GIVEN TASK: Turn the paragraph in the text below that starts "The orientation refers to" into a short list that keeps its main facts.

### TEXT

ScopeData contains the elapsed experiment time (seconds, 1 kHz sampling frequency), and a signals struct that contains
four (4) data elements
- rawAngles: n-by-2 array, first column is the angle of the motor, second is the angle of the wing (degrees).
- wingAmpDeg: Real-time estimate of wing angle. Used only for tracking (degrees).
- motAmpDeg: Real-time estimate of motor angle. Used only for tracking (degrees).
- analogVoltage: 0-5V command to stepper motor controller that drives wing flapping (Volts).
Constant Flow Data (perturbed)
Data has the same structure as in the riseStep folder, with the naming format
N[TestNumber]_perturbed_[Orientation]_1 ([Date]).mat
The orientation refers to the angle the wing makes with the jet of water. “Neutral” is perpendicular to the jet,
“minus” is towards the jet, and “plus” is away from the jet. Only the “neutral” and “unperturbed” data is used
in the manuscript.
The image files in the folder show the wing angle data from all four orientations for each test, normalized to the
unperturbed wing amplitude. The images labeled “_var” show just one period of angle data.
Table_weis_fogh_numbers_and_insect_wings.csv
This is a csv file with the calculated Weis-Fogh numbers reported in the literature. Columns are organized by Insect group, species, Weis-Fogh number, animal mass, and the reference source.
Code/Software
All data was collected, analyzed and plotted using Simulink Desktop Real-Time and MATLAB (Mathworks). Data files
may be accessed using MATLAB or Octave.

######
### SUPPLIED ENTRIES

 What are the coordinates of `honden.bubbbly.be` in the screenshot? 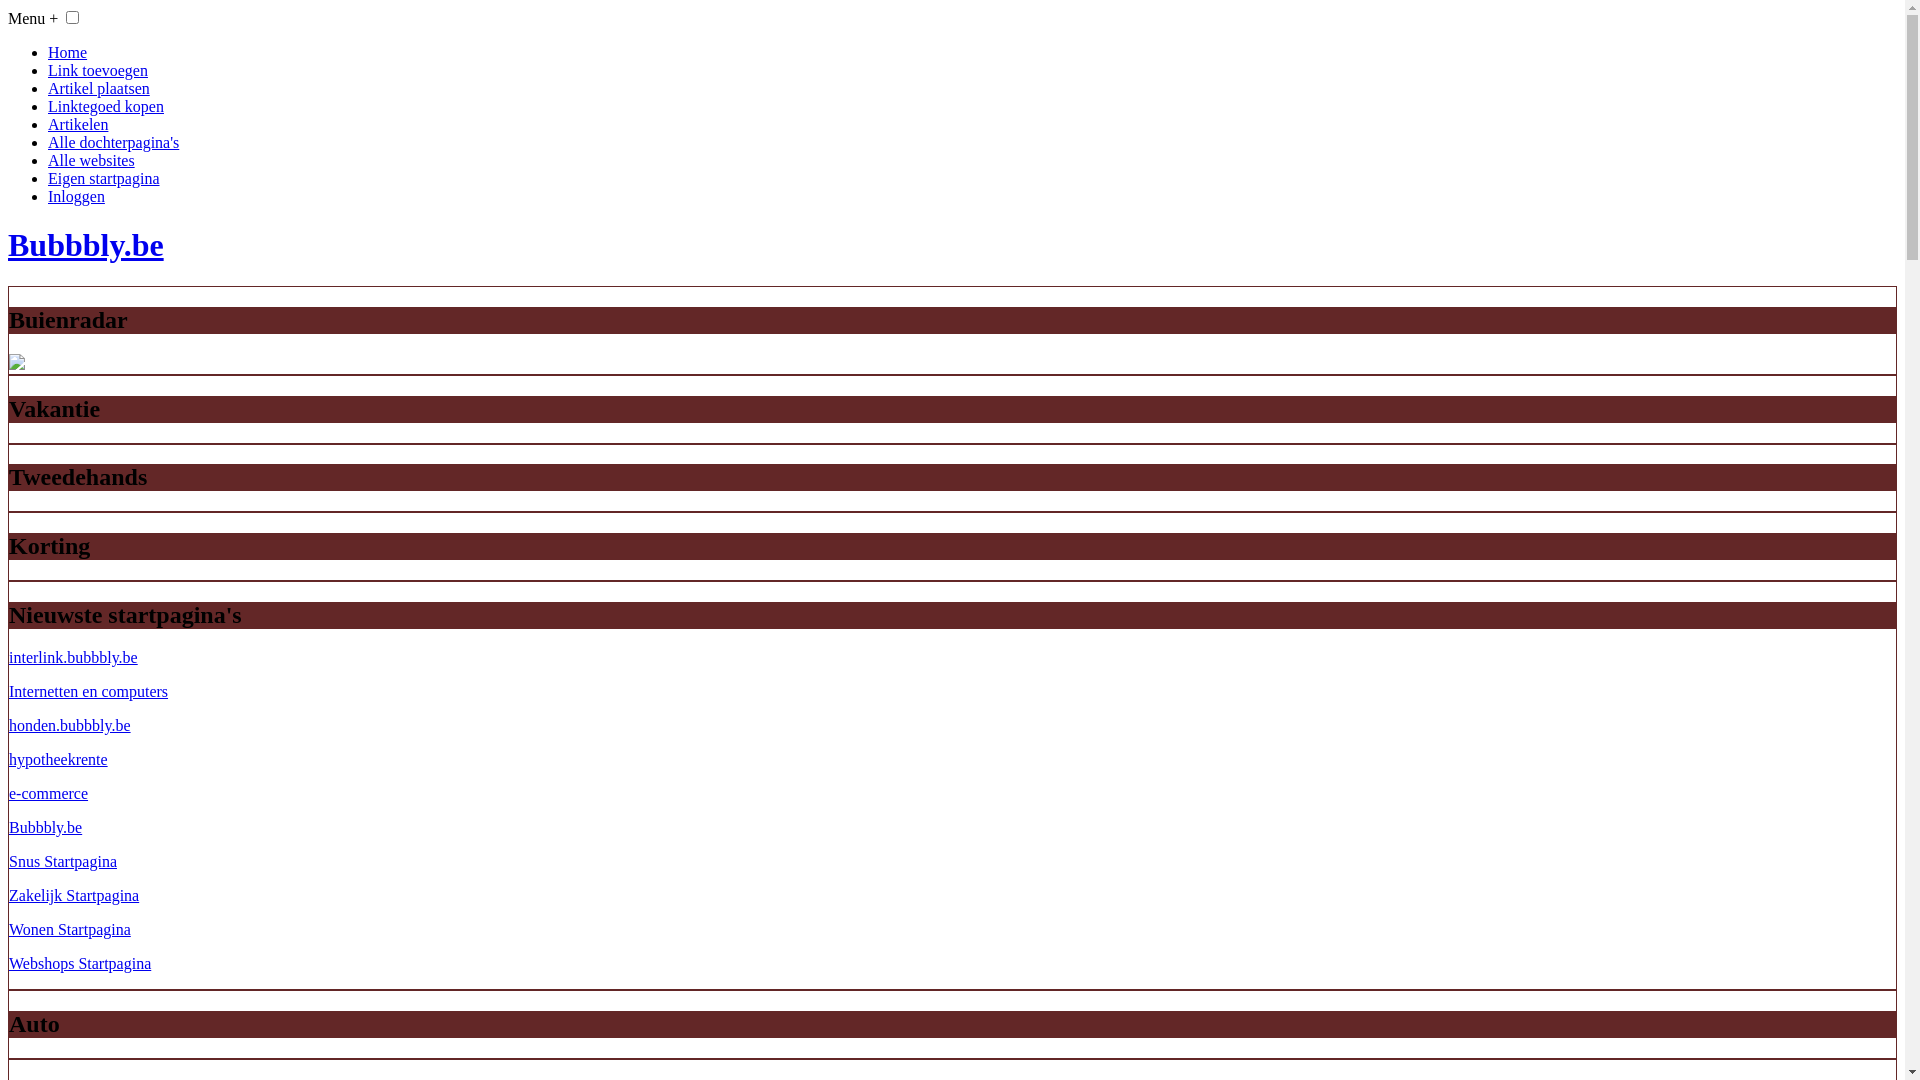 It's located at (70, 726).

######
### SUPPLIED ENTRIES

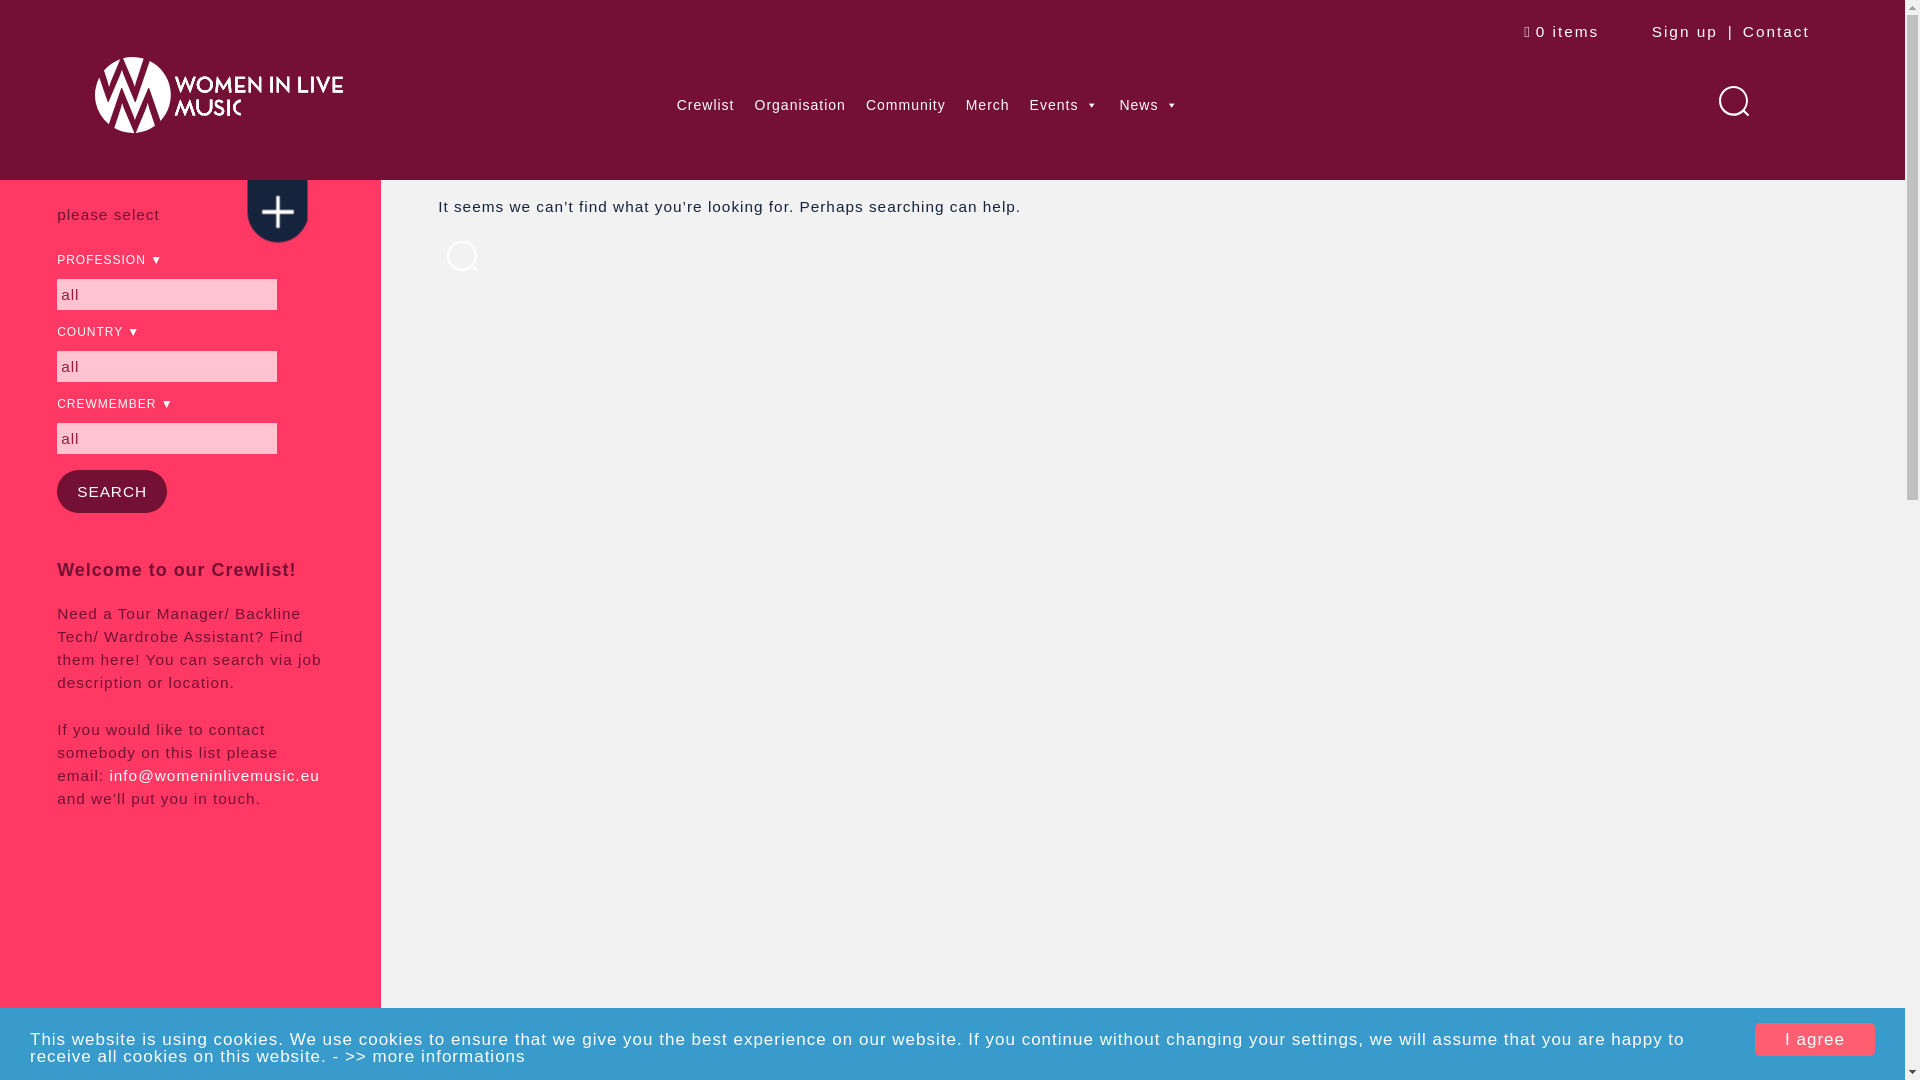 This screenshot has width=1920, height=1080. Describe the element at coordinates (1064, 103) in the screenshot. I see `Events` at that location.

######

ANSWER:
- Orientation: the angle the wing makes with the jet of water
- "Neutral": perpendicular to the jet
- "Minus": toward the jet
- "Plus": away from the jet
- Only the "neutral" and "unperturbed" data is used in the manuscript